[Stored records]
──────────

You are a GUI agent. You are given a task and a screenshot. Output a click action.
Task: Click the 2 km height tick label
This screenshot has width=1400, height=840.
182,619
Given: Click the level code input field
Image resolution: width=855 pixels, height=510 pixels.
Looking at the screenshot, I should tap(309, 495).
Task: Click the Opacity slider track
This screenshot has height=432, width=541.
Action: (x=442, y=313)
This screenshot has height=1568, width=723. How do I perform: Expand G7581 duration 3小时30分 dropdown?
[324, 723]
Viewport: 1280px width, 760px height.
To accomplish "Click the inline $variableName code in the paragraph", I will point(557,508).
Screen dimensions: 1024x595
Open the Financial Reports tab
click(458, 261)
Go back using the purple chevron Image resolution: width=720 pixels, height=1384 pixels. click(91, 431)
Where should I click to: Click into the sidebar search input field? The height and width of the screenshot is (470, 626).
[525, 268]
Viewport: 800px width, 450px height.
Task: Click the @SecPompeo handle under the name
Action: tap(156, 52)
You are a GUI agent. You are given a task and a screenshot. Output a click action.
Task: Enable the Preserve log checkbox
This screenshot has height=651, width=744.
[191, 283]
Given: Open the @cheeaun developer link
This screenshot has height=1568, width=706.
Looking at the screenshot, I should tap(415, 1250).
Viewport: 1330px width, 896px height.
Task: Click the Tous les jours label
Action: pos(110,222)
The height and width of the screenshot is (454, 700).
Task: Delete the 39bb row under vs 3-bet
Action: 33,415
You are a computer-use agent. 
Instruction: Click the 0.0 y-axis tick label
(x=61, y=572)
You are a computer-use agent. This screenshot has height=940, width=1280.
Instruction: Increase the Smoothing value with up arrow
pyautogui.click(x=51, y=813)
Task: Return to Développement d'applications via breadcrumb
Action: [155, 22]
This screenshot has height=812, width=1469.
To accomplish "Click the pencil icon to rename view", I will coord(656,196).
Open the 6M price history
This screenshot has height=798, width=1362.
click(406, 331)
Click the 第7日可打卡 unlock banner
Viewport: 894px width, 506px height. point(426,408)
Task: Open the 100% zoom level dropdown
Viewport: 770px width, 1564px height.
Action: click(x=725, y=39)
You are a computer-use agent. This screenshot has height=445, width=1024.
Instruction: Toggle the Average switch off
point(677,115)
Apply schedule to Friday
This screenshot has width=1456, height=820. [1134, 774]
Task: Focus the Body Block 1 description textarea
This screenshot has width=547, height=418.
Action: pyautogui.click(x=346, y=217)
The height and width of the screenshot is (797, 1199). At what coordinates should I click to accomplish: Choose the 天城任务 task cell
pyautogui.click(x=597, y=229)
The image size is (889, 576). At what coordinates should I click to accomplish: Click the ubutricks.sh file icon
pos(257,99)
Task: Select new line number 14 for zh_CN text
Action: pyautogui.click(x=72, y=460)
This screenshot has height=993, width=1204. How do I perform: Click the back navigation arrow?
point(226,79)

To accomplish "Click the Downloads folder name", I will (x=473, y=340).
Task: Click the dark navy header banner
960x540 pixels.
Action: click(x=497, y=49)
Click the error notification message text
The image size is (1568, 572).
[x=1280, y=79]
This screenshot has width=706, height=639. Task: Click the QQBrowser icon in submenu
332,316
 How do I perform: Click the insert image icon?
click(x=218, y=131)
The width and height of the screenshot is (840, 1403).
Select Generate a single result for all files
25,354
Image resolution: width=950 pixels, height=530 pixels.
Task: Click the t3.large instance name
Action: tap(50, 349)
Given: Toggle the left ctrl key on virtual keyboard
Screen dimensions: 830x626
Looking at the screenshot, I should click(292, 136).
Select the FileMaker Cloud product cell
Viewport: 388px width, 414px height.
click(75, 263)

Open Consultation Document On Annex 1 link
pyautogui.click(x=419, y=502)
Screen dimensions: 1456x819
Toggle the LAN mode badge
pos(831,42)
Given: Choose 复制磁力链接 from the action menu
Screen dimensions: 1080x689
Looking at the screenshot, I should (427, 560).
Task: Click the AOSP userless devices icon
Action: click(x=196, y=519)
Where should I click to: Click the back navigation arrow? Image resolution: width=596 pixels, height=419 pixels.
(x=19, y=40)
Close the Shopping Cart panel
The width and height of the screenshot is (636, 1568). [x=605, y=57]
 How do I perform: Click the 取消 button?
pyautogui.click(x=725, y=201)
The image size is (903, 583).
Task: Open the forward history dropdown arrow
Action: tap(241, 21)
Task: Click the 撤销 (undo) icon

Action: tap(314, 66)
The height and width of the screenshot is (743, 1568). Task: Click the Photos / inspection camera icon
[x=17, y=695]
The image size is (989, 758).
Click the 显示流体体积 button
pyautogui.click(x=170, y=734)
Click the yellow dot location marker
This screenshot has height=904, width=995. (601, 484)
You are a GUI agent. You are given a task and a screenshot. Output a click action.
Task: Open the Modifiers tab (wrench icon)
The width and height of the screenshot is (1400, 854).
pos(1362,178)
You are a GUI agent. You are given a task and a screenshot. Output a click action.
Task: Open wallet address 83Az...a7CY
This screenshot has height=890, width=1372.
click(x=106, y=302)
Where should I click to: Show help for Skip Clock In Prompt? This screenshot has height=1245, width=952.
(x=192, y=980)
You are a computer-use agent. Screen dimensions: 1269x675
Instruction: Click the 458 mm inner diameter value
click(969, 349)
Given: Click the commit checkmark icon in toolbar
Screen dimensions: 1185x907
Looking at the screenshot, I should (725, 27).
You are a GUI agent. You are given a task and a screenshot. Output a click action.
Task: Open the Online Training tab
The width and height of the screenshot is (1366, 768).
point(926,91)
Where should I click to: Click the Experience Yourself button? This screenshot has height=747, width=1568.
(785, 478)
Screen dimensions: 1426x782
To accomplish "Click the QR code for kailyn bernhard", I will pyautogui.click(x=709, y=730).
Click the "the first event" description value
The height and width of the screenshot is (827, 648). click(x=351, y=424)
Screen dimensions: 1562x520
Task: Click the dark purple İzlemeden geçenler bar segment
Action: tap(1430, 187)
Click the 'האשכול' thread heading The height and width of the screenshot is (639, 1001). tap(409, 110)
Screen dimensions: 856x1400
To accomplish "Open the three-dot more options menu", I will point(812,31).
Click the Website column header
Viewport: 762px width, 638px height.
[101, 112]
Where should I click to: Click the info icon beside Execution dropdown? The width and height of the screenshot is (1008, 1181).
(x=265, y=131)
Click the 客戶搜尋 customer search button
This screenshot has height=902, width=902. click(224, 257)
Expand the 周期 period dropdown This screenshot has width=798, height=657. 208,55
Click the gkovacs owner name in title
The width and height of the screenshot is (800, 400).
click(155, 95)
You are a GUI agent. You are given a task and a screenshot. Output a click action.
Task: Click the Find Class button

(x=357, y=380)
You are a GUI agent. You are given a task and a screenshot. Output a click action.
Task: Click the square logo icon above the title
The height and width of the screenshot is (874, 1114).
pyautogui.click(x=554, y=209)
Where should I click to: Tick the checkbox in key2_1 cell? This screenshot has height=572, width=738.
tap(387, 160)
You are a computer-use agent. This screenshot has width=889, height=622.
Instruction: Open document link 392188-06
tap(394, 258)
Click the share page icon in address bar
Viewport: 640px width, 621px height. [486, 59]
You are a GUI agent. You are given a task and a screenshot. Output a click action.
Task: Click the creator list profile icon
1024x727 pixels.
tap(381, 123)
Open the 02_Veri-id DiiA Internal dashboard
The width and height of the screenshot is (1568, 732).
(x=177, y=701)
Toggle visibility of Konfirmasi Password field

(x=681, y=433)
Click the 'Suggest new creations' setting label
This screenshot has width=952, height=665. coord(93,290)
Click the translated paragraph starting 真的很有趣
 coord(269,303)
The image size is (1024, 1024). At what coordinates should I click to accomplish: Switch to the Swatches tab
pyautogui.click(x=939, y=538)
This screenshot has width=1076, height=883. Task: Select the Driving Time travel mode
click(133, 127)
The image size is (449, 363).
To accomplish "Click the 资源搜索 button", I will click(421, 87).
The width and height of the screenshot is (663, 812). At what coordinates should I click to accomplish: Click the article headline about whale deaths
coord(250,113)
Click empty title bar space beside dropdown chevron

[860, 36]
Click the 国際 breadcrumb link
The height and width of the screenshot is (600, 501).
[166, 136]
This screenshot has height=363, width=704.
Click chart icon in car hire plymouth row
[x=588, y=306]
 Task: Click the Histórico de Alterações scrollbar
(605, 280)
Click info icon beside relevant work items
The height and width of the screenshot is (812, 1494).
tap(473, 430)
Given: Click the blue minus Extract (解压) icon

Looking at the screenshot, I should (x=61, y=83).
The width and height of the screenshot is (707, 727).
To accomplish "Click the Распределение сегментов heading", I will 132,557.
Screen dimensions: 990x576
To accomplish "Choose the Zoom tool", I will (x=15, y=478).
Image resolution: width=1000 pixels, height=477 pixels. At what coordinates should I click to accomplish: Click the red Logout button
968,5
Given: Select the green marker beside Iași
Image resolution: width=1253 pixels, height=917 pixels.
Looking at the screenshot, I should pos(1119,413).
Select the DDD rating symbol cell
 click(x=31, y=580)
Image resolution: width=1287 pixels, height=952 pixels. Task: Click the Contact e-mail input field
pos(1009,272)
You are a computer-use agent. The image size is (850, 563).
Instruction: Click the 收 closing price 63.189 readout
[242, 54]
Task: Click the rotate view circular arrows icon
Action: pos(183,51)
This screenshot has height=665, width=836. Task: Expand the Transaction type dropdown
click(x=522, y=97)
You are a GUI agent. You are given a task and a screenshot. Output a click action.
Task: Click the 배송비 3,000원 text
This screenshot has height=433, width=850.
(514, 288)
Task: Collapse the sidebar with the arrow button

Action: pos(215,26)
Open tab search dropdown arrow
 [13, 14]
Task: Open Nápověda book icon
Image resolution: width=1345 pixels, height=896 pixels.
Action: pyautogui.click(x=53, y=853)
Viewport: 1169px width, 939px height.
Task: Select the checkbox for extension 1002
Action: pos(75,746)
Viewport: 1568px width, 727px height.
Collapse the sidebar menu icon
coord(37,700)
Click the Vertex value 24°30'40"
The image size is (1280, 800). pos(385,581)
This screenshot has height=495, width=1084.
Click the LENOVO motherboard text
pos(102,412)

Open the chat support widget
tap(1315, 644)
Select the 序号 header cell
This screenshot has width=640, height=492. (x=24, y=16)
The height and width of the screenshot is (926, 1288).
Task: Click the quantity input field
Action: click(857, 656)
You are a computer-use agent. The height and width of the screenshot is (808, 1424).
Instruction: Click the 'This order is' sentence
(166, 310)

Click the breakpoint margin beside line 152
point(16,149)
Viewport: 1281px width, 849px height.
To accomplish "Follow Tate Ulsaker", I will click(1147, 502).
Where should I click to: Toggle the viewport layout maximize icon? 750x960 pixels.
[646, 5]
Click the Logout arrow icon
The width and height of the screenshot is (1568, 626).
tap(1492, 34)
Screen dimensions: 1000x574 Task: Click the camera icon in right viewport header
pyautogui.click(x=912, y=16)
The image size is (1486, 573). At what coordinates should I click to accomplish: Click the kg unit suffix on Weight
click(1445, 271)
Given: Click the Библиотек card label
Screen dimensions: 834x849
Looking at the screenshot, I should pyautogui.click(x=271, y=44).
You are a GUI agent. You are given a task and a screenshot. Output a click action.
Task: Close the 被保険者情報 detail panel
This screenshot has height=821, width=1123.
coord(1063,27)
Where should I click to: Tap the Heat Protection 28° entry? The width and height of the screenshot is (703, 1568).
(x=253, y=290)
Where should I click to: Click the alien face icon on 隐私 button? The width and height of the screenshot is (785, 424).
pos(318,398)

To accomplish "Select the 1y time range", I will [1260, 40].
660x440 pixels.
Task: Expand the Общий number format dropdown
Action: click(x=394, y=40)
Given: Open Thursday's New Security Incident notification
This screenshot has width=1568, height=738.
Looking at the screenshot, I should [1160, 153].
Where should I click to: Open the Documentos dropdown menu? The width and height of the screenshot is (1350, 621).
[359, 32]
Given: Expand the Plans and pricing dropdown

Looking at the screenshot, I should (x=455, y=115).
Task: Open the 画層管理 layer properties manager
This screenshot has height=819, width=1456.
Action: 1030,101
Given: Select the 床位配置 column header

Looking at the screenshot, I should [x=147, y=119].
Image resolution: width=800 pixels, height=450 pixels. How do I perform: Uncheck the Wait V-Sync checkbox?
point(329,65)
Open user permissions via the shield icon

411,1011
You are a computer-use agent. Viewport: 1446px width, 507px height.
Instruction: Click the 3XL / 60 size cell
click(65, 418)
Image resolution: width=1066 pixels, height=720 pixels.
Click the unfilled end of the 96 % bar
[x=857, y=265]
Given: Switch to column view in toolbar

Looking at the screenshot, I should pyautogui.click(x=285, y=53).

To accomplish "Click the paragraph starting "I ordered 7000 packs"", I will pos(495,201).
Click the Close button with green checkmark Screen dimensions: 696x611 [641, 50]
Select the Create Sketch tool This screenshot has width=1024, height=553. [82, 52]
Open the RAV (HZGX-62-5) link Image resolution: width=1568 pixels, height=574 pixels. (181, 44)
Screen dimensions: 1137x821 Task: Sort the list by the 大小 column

──────────

◆ What to do ◆
Would you copy out exactly the lines above that start at the one containing "Task: Enable the Preserve log checkbox" and end at the one containing "Given: Open the @cheeaun developer link", inclusive?

◆ Output for this task ◆
Task: Enable the Preserve log checkbox
This screenshot has height=651, width=744.
[191, 283]
Given: Open the @cheeaun developer link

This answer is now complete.